DN Staff

February 2, 1998

2 Min Read
Thermoformed parts cut medical device costs

Mount Laurel, NJ--Recent advances in materials and processes make short- to medium-run thermoformed medical parts a viable cost-saving alternative to injection molding or structural foam. Further, the process can reduce design-to-production time from months to weeks.

According to Productive Plastics Inc. (PPI), Mount Laurel, NJ, which produces the thermoformed parts, tooling cost savings alone for thermoforming--versus molds for injection molding/structural foam--can run 70% less. For example, thermoformed housings for a blood analyzer saved a PPI customer nearly 80% over structural foam technology used in earlier generations of the product, PPI says. The company provided production samples in just nine weeks; annual production amounts to 400 to 500 units per year.

Conversely, injection molding programs can cost hundreds of thousands of dollars for mold production and take nine months to a year to go from art-to-part, notes John Zerillo, vice president of sales and marketing at PPI. Adding to the program's complexity was the need to make more than a dozen part types.

Using PPI's advanced pressure forming techology adds to the appeal of the thermoforming process. The result: the ability to achieve high-quality, highly aesthetic, close-tolerance custom OEM designs with engineered plastics. Even complex components and deep draws present few problems, Zerillo adds.

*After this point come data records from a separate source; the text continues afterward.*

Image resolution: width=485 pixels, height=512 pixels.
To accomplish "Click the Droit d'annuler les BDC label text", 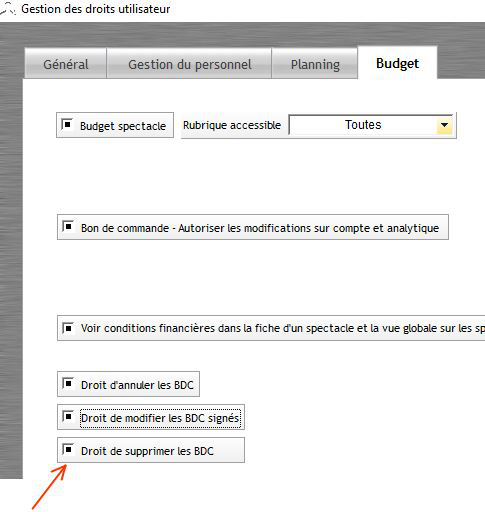I will [137, 385].
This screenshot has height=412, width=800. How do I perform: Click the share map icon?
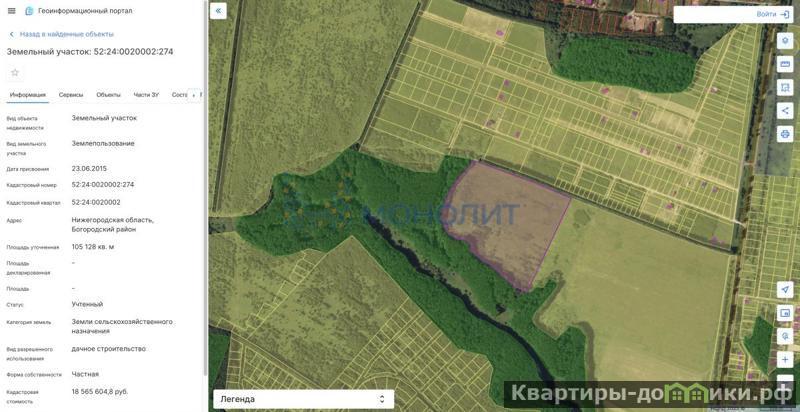pyautogui.click(x=785, y=110)
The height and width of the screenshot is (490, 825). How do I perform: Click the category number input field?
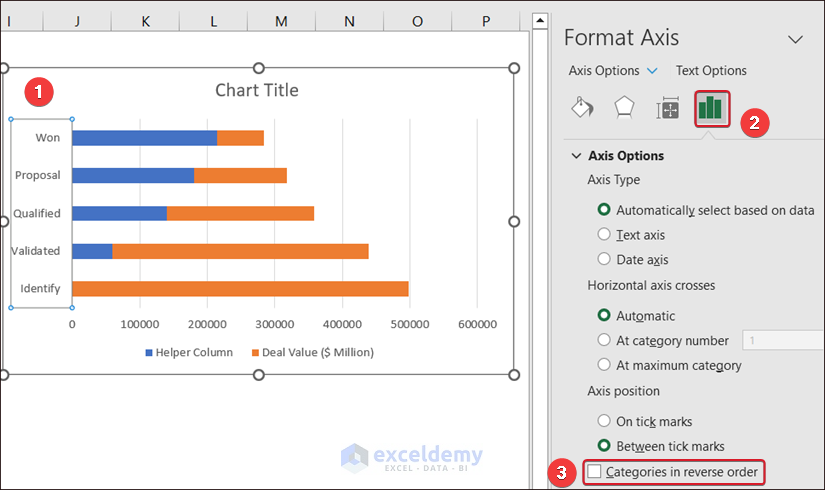coord(782,341)
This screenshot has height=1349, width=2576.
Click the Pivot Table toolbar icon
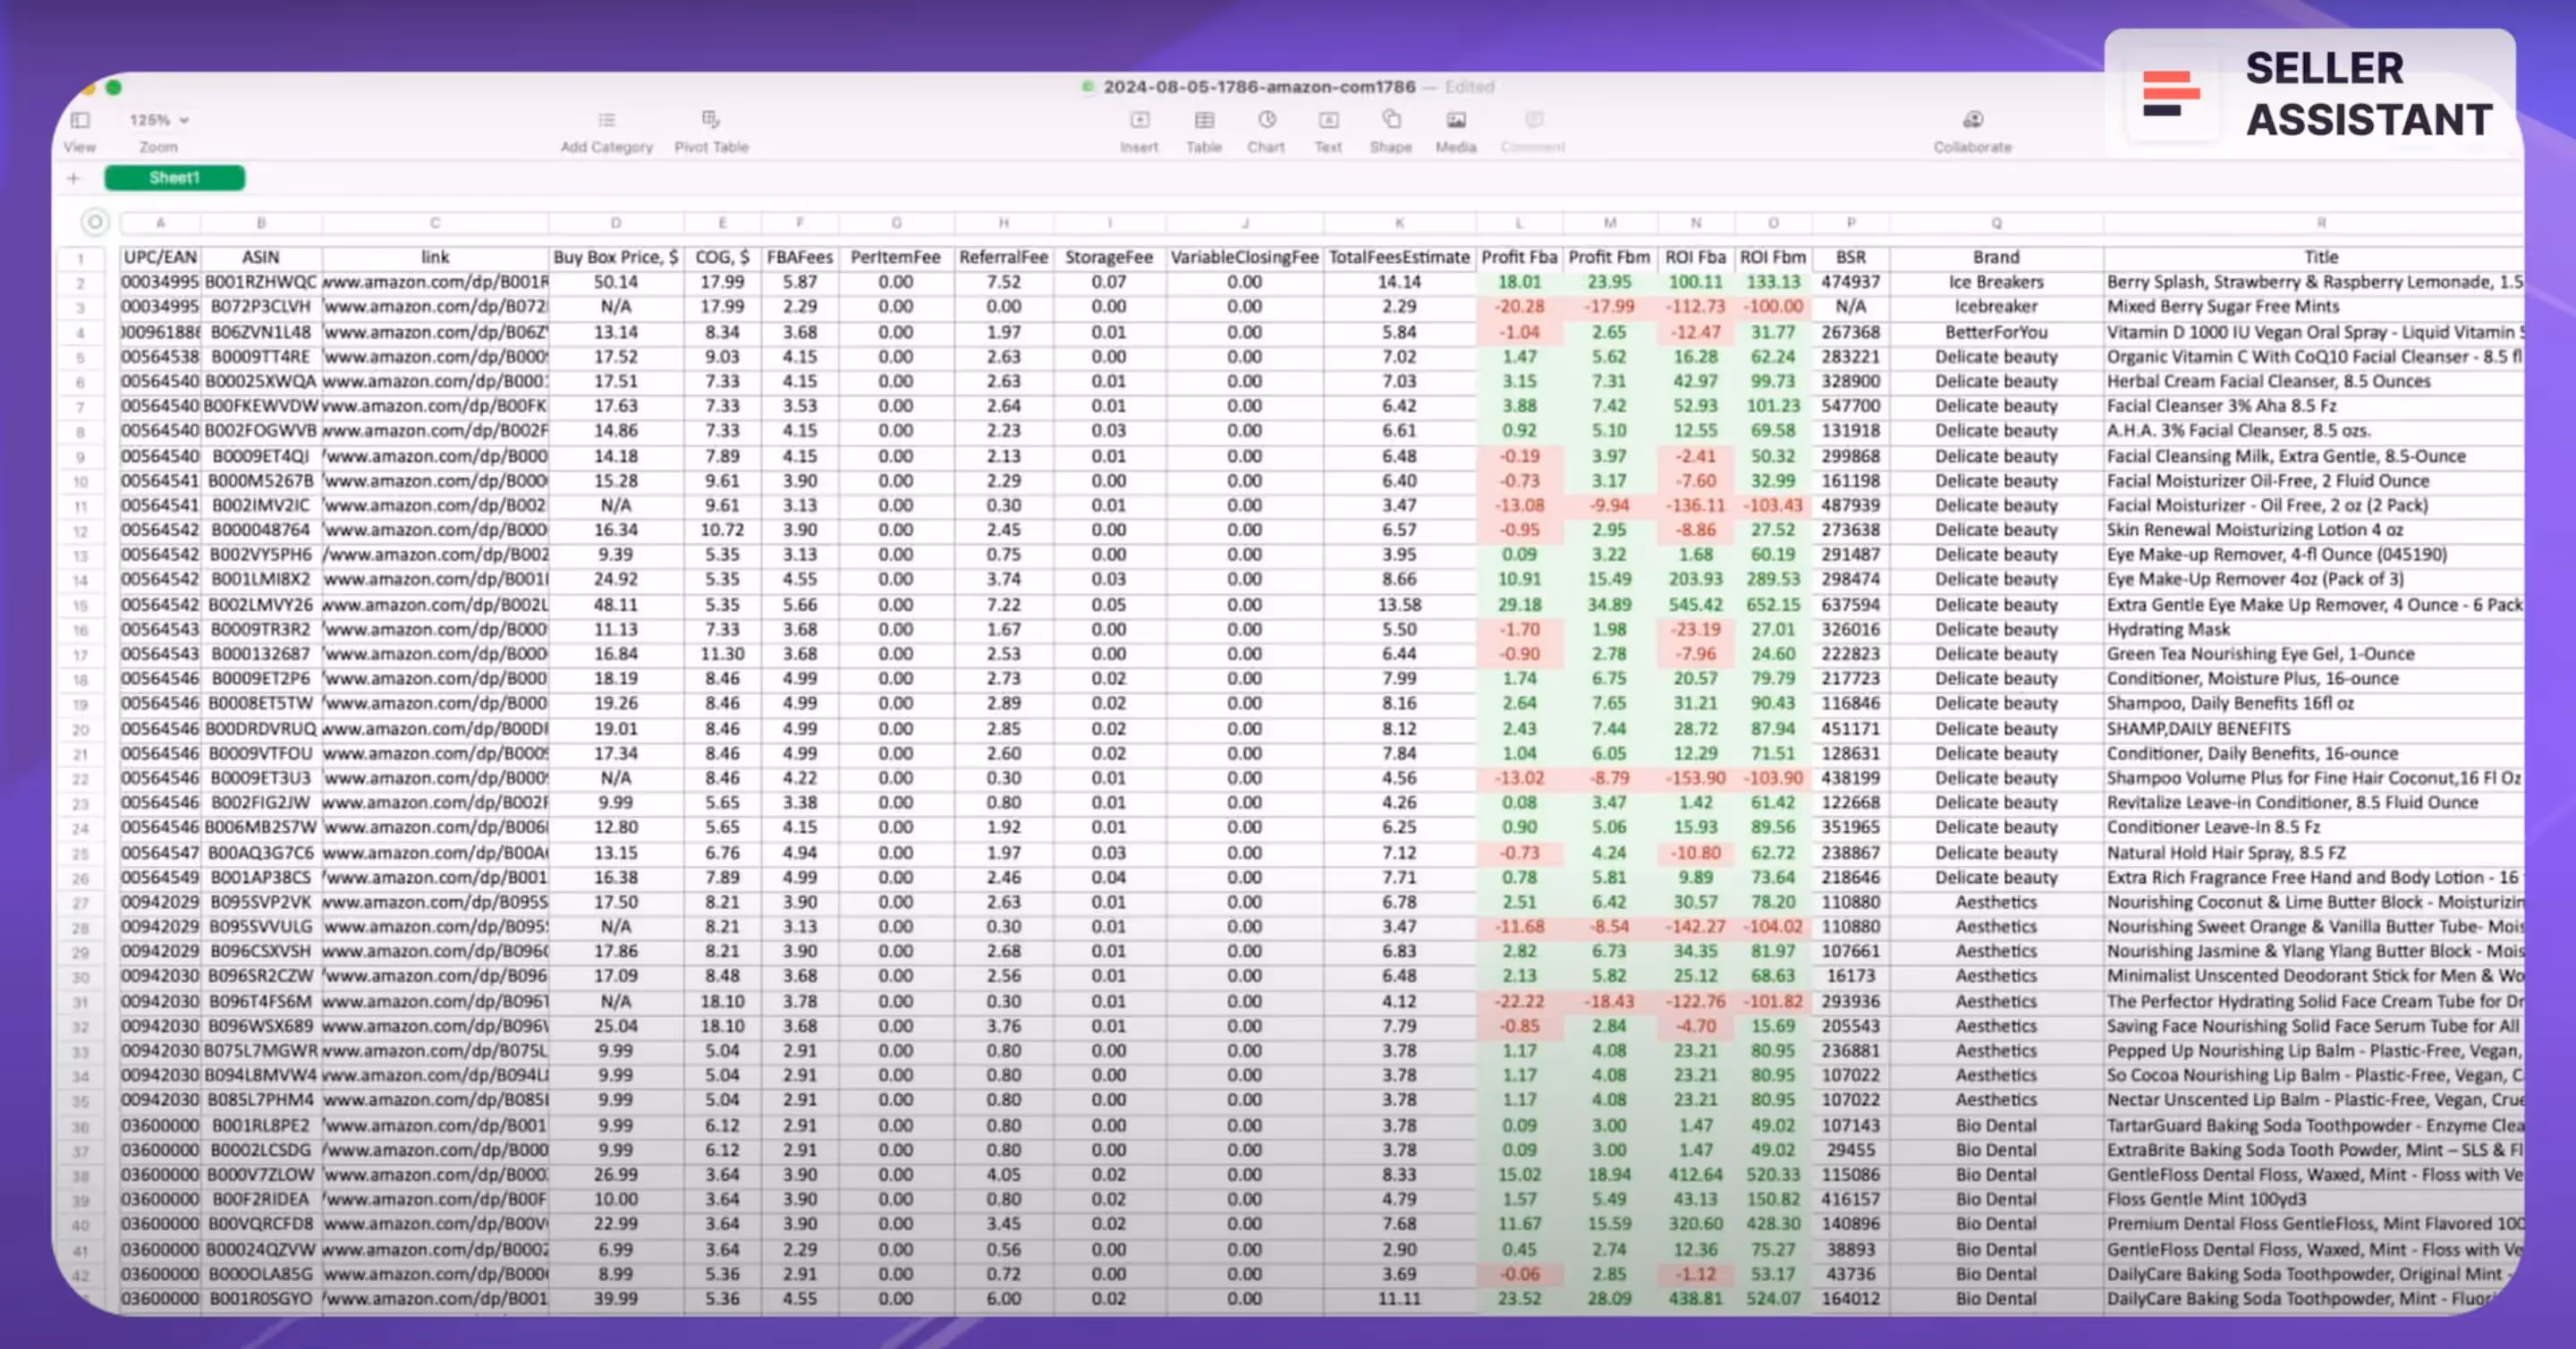coord(710,120)
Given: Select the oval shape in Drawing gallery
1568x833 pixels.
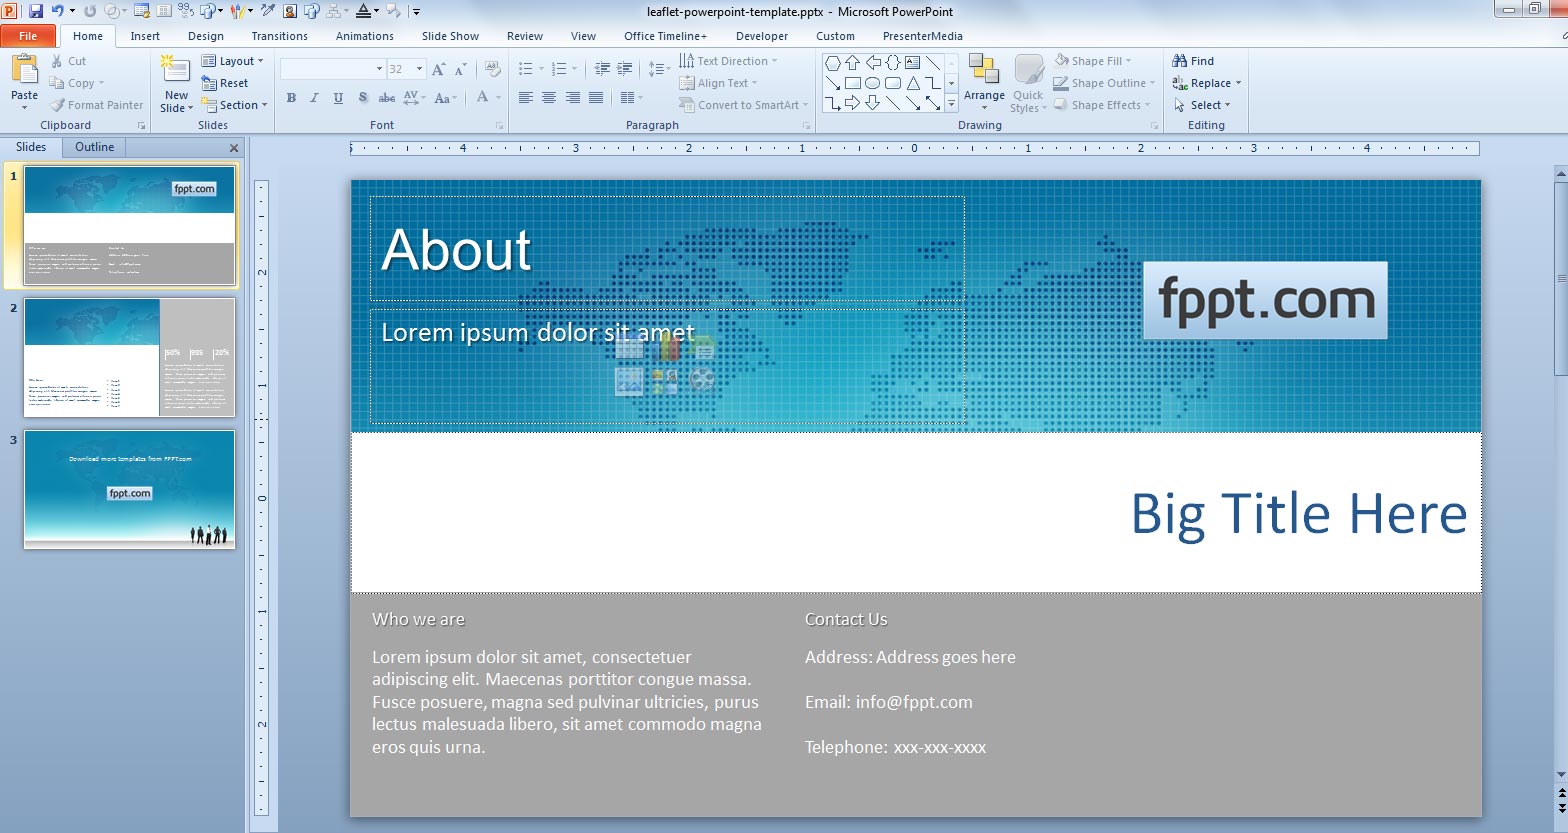Looking at the screenshot, I should (x=872, y=83).
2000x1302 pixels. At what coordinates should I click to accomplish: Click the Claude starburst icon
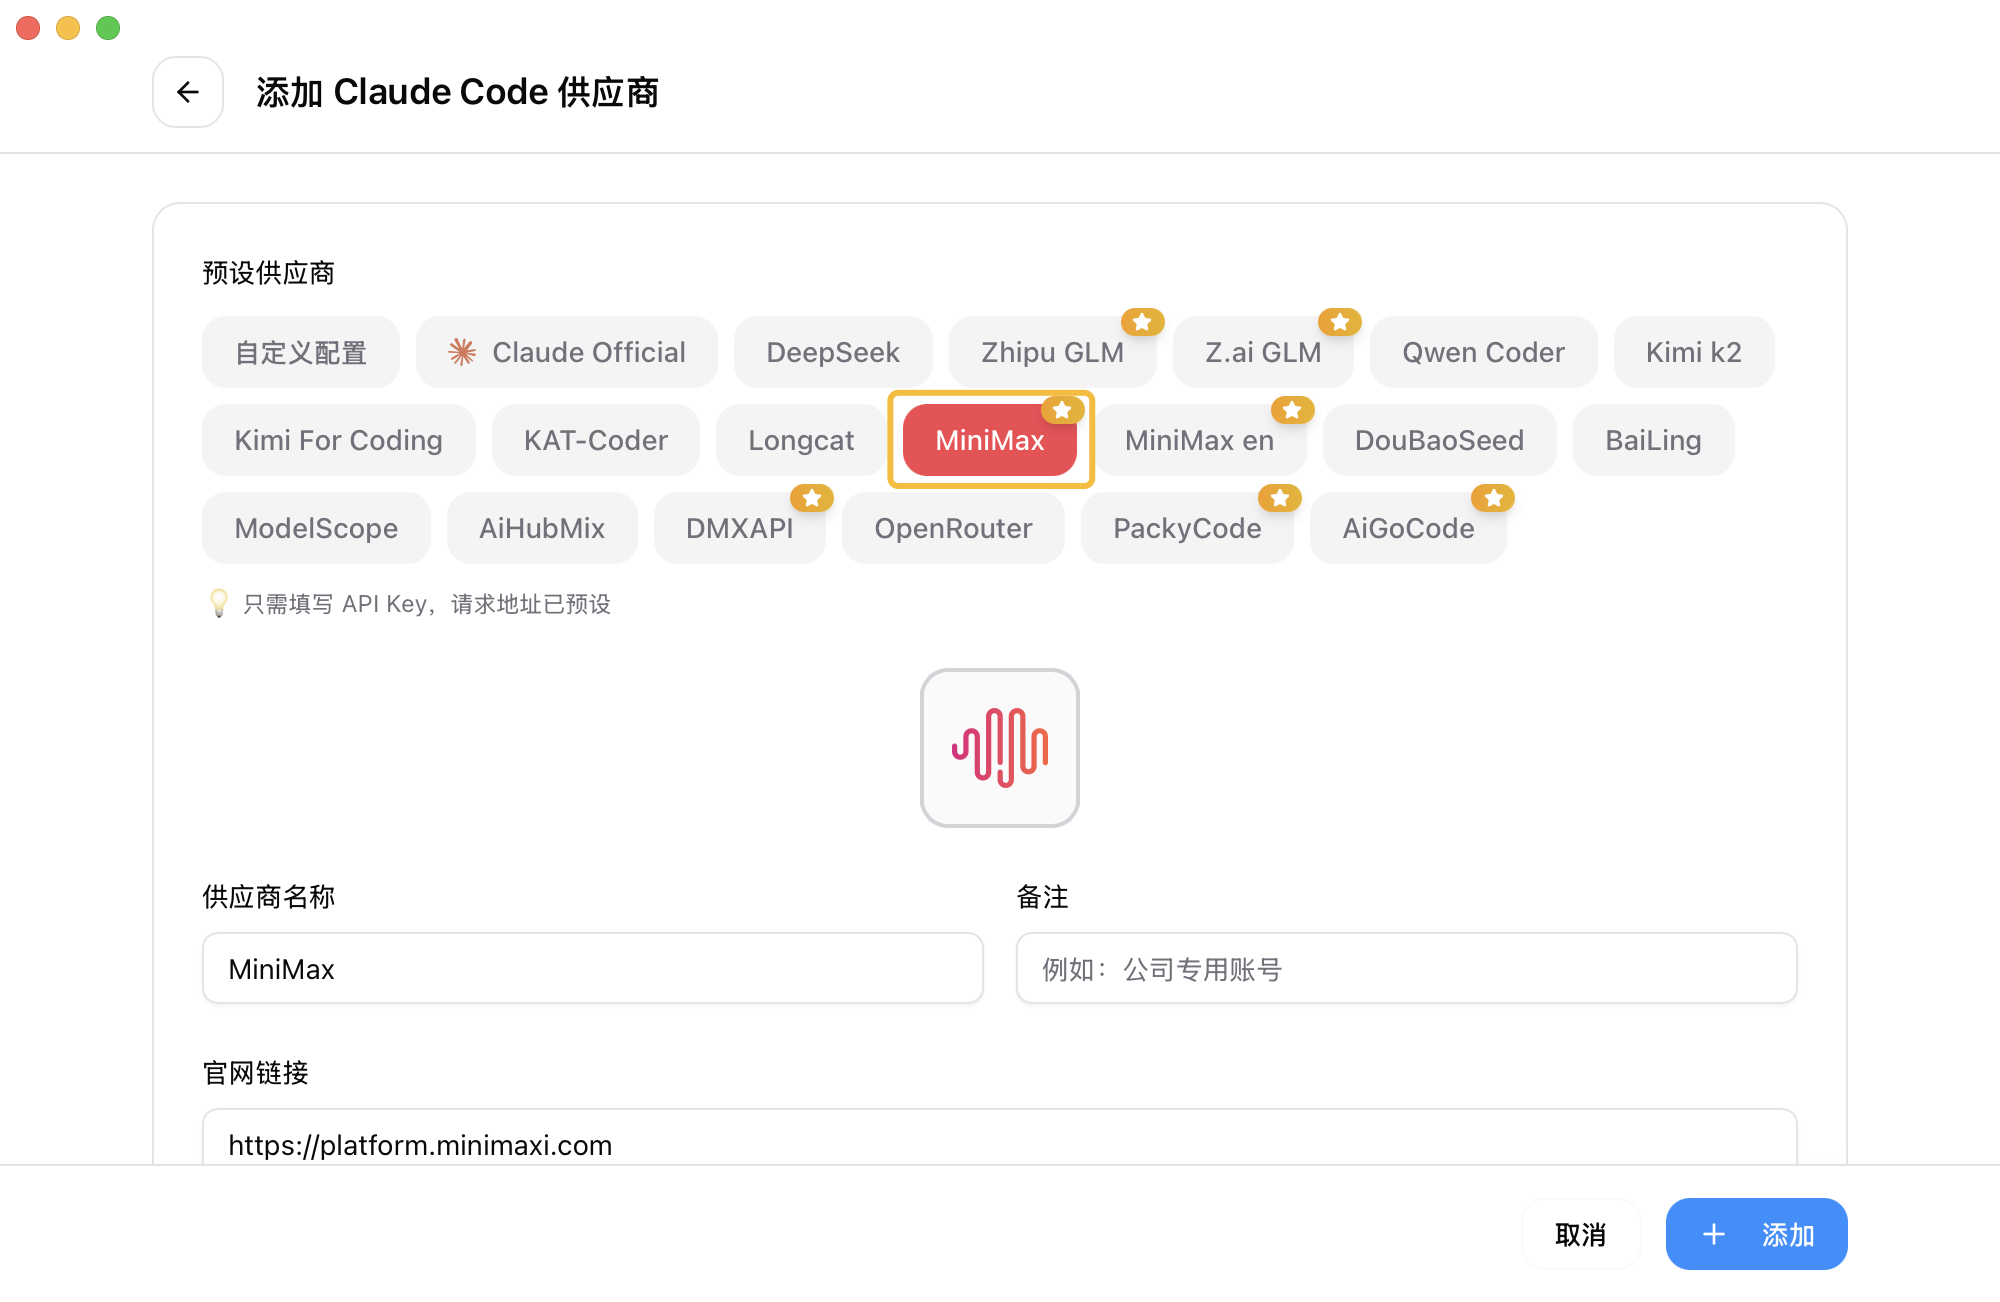coord(462,352)
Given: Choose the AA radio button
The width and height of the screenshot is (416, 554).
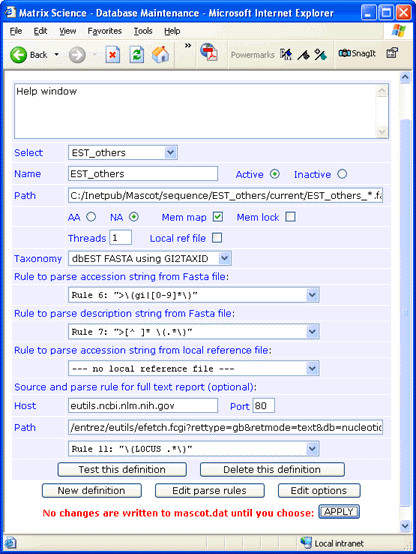Looking at the screenshot, I should coord(91,217).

In basic thermoforming, plastic sheet is produced using heat, pressure, and vacuum to force the hot sheet against the mold face. The amount of positive pressure required will determine whether pressure- or vacuum-forming will perform best. During pressure forming, compressed air pushes the back side of the sheet against the mold, with resulting component features and aesthetics "that rival injection and structural-foam molding," according to Zerillo.

In the case of the blood analyzer, interfacing part tolerances fell within 0.20 inch over the length of a four-ft machine. Even last-minute changes, some coming halfway through the process, saw the tolerances achieved and samples produced on time.

Keeping it clean. And when it comes to an "ultra-clean" product for medical devices, Cyrolite(reg) Q-92, is said to be "the most clean grade of a rubber-modified acrylic multipolymer on the market due to a proprietary technology' performed by its supplier, CYRO Industries (Rockaway, NJ). The Q-92 compound especially is suited for the design of disposable medical devices, according CYRO Technical Manager Peter Colburn.

Colburn reports that the product's benefits include:

- Resistant to yellowing from gamma sterilization.

- Remains extremely chemical and lipid resistant.

- Has high impact strength.

- Processes and bonds easily.

Applications for both Q-92 and other Cyrolite compounds include: filtering housings, chest drainage units, IV accessories, respiratory devices, plasma separators, catheter accessories, urilogical devices, and surgical sutures.